Creato il 28 gennaio 2014 da Letteratura Horror @RedazioneLH

Recensioni Letteratura Horror ha recensito per voi “Locus Animae” (clicca e vai alla news di presentazione) di Alessandro Defilippi nella versione digitale Mezzotints Ebook
Locus Animae, come da sottotitolo, è un thriller metafisico. Ma è anche e soprattutto un noir filosofico, come suggerisce Alan D. Altieri. Non che il genere noir di per sé non contenga in nuce più profonde riflessioni di ordine filosofico, ma nella semplice seppur complessa struttura del romanzo di Defilippi il connubio tra thrilling e trascendentalismo è così forte da assurgere l’opera alla regale funzione di potenziale precursore di un nuovo genere.

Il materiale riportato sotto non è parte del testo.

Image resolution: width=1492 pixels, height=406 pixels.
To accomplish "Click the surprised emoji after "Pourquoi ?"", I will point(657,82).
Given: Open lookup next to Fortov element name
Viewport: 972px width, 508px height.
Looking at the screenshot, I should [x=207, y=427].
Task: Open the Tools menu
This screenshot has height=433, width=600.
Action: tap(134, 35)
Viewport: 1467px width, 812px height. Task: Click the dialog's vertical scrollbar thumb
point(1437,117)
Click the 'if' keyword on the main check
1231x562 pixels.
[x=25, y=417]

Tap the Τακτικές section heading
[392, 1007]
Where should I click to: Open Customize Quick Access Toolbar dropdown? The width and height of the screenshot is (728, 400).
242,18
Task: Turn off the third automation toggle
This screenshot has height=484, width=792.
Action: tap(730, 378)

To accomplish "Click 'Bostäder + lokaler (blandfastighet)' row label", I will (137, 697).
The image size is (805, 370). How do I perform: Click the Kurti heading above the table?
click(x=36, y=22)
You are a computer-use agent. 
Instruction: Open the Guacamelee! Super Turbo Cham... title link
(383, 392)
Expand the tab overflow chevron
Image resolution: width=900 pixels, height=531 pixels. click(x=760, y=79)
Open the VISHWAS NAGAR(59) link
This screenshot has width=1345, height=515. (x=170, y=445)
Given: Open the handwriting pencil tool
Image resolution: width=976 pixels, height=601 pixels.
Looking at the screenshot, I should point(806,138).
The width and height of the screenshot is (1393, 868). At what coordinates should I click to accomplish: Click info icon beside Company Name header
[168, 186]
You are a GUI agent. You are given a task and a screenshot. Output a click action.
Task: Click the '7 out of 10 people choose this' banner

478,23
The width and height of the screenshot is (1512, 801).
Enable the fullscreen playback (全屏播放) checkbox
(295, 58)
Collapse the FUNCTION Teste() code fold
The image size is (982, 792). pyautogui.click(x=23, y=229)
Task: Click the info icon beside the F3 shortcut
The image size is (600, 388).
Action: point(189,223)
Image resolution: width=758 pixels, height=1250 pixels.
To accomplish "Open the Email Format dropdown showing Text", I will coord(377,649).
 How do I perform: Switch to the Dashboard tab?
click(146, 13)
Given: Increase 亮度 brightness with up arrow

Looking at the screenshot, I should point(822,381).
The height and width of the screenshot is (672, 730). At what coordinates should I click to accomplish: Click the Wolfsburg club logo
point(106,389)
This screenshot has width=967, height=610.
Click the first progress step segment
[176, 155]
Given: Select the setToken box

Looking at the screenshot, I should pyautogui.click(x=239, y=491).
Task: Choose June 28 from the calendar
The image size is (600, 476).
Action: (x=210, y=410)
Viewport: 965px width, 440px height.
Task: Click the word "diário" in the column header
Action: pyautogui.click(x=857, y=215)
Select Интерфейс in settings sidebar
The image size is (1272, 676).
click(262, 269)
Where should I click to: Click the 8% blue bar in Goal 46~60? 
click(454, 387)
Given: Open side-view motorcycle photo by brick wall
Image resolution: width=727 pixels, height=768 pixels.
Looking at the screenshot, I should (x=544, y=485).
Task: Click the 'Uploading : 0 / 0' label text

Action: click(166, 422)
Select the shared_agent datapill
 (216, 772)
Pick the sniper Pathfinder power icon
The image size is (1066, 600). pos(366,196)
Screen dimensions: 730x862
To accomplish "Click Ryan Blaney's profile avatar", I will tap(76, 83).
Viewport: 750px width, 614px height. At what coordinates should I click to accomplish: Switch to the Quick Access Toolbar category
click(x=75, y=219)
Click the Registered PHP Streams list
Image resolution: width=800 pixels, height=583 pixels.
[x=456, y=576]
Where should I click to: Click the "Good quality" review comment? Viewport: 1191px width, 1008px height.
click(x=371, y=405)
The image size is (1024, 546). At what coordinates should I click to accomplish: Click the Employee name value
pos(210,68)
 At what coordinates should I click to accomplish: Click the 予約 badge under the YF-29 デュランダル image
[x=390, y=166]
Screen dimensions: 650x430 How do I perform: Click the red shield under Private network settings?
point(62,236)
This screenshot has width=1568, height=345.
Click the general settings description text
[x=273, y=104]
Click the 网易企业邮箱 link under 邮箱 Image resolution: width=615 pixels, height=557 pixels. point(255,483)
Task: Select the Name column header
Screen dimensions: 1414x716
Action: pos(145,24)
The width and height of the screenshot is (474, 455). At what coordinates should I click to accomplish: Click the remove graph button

Le dinamiche tipicamente noir, dell’introspettiva storia narrata in prima persona da Riccardo Gribaudi, sono traslate in una dimensione più mentale che concreta. Ecco che, come nei primi film espressionisti e in certa letteratura postmoderna, la ricerca esteriore viene a coincidere con una ricerca interiore, fino all’inevitabile fusione e confusione tra le due dimensioni. Ma ancor di più, Defilippi estremizza tale investigazione, verso una introspezione analitica, un tuffo negli angusti e insondabili snodi della mente umana, alla ricerca dell’Es freudiano, o meglio, verso l’individuazione della sede tangibile di qualcosa di astratto: l’anima.
Da Cartesio – primo ad individuare come locus animae quella ghiandola pineale (epifisi) – a Giordano Bruno – l’anima come forma delle cose – passando per l’esistenzialismo di Kafka ed Eliot e il misticismo di Yeats, con incursioni in Simenon, nella crudele prossimità tra il Male e la vita di Nietzsche e Heidegger, fino al trascendentalismo mostruoso di Lovecraft. Locus Animae è tutto questo. Un viaggio nella storia dell’uomo, e la consequenziale presa di coscienza dell’elemento unico di correlazione tra le generazioni: la ricerca dell’anima. Una ricerca che si spinge fino al folle tentativo scientifico di individuazione fisica. Come i maniacali scienziati della letteratura d’800 (H. G. Wells in primis) e di certi racconti di Lovecraft: “Herbert West rianimatore” per l’ossessivo tentativo di sconfiggere la morte, e il predominio del corpo oltre l’anima; “L’ultimo esperimento di Claredon” per l’unione con le forze del Male nell’ossessiva e amorale ricerca scientifica; e per “I ratti nei muri” per la visione distorta della realtà e l’angoscia che si manifesta tramite percezioni sensoriali soggettive. Se nel racconto di Lovecraft, infatti, la fusione/confusione tra mentale e reale trova forma nell’assillante strepito dei topi, nel romanzo di Defilippi essa si manifesta nella percezione olfattiva. Una percezione che, non a caso, rimanda alla memoria proustiana dalle capacità rievocative. Una rievocazione che avvalora l’immortalità dell’anima, perché capace di congiungere il presente con il passato, in una dimensione eterea: una sincronicità junghiana.
Gribaudi indaga sullo scienziato Kastner, ma in realtà indaga su se stesso. L’oggetto della ricerca coincide con il soggetto ricercatore, come nella tipica letteratura noir. Ma è una ricerca che si spinge anche oltre, nella storia, verso i padri di una cultura, verso i pilastri della conoscenza. Un vero e proprio noir filosofico.